Исходный текст ::
+ + + + +

Дым, дитя ветра и пламени, кажется мне еще и знаком путешествия к самому себе, художественного самоанализа с его универсальным и личным опытом. Главное — это образ совершенства.

— Но вернемся внутрь “телевизионного дискурса”. Не кажется тебе, что для пишущих сегодня рукопись сама по себе отодвинута на переферию культуры? Совершенства формы мы ищем внутри микропроцессора. Как мы можем по—новому описать (или выразить) конкурирующие модели чувственного опыта и аналитического мышления? И что для тебя означает мысль (я не хочу прибегать к слову “жупел”) о “смене парадигм”?

+ + + + +

Примеры экранной привязки
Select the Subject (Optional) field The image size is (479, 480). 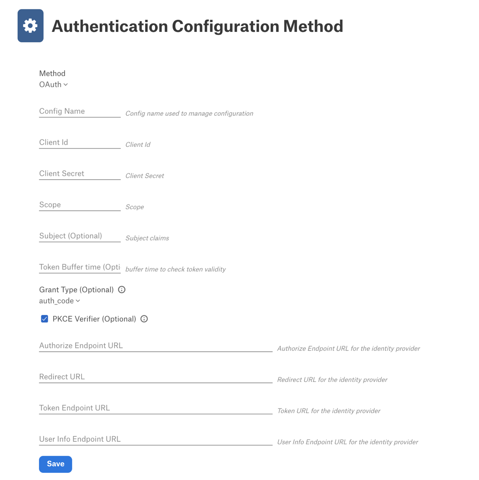coord(80,236)
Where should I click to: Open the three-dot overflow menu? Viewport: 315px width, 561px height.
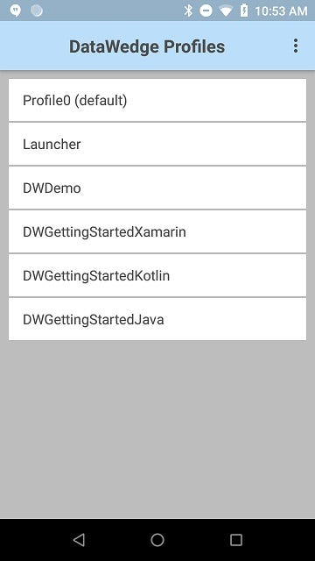click(296, 46)
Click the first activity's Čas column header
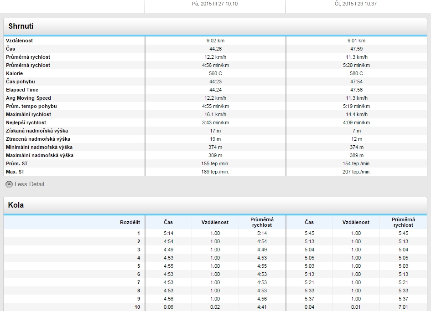The height and width of the screenshot is (311, 431). (x=168, y=222)
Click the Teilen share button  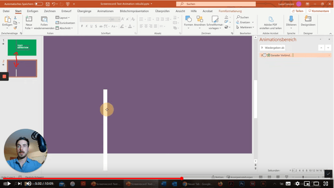click(298, 11)

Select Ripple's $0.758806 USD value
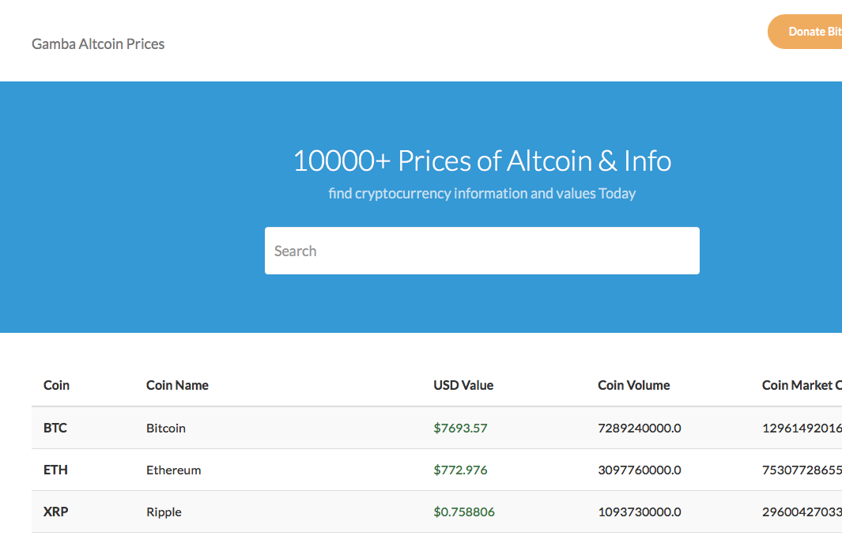click(x=464, y=512)
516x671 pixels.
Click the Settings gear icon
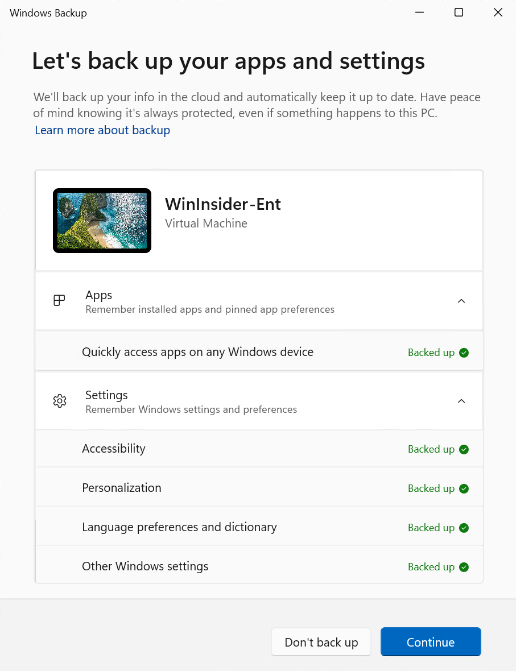(x=59, y=401)
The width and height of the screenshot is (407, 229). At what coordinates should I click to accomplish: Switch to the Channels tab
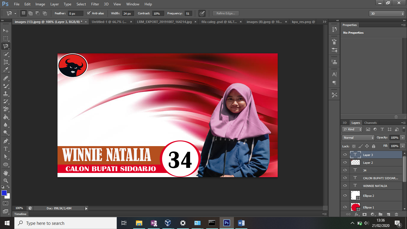[370, 123]
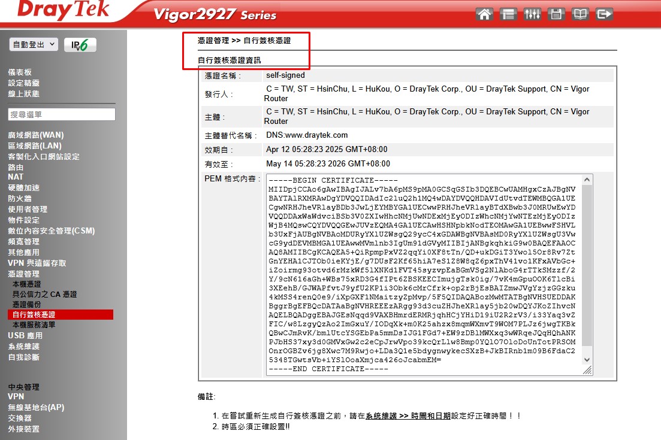Screen dimensions: 661x440
Task: Click the sliders settings icon in header
Action: point(533,14)
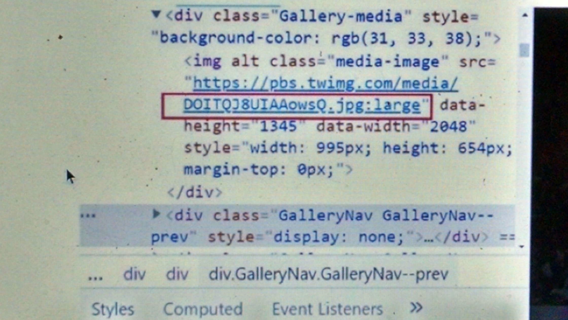Open the Event Listeners tab
This screenshot has height=320, width=568.
(x=327, y=309)
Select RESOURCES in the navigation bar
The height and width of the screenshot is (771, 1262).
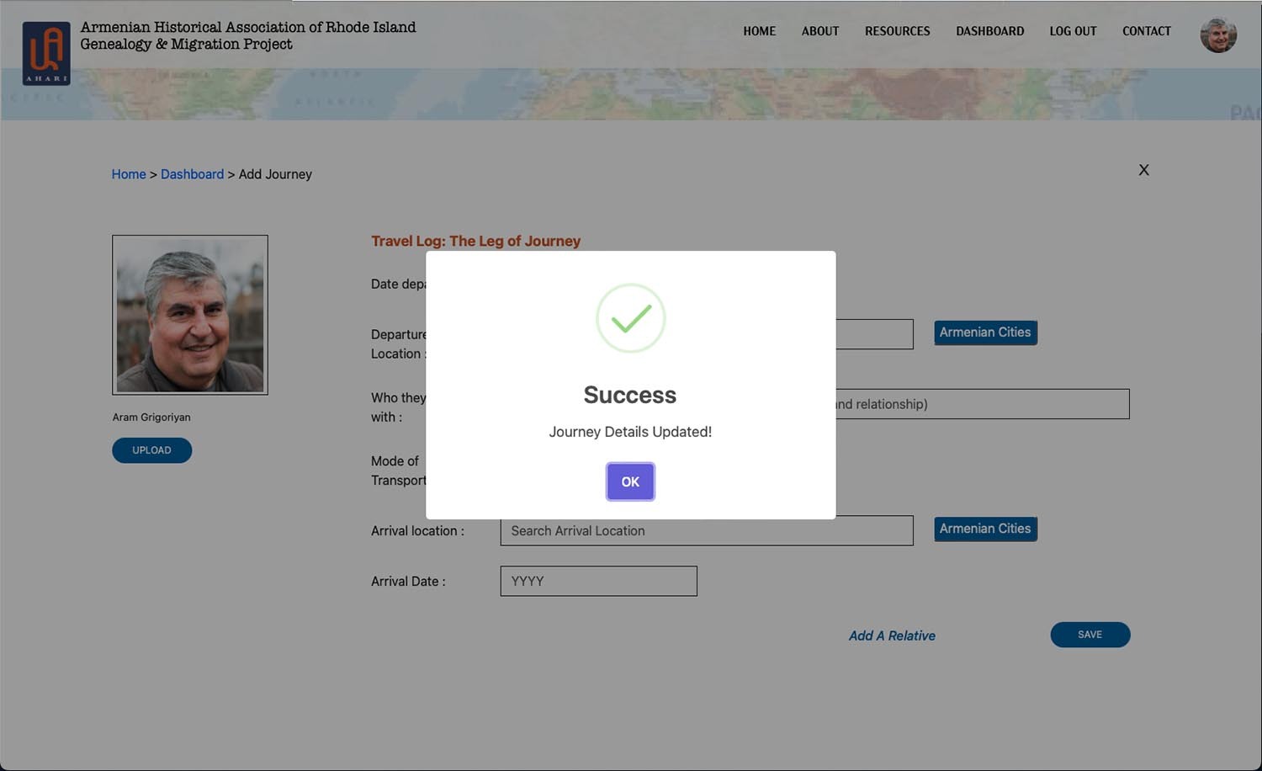[x=897, y=31]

+ + + + +

Что требуется ::
Ответьте на вопросы по исходному тексту:
1. Чьим дитя назван дым?
2. Внутри чего, согласно исходному тексту, ищут совершенства формы?
3. К какому слову говорящий не хочет прибегать, упоминая мысль о «смене парадигм»?
Записи являются самостоятельным материалом, не связанным с исходным текстом.

Результат ::
1. Дитя ветра и пламени.
2. Внутри микропроцессора.
3. «Жупел».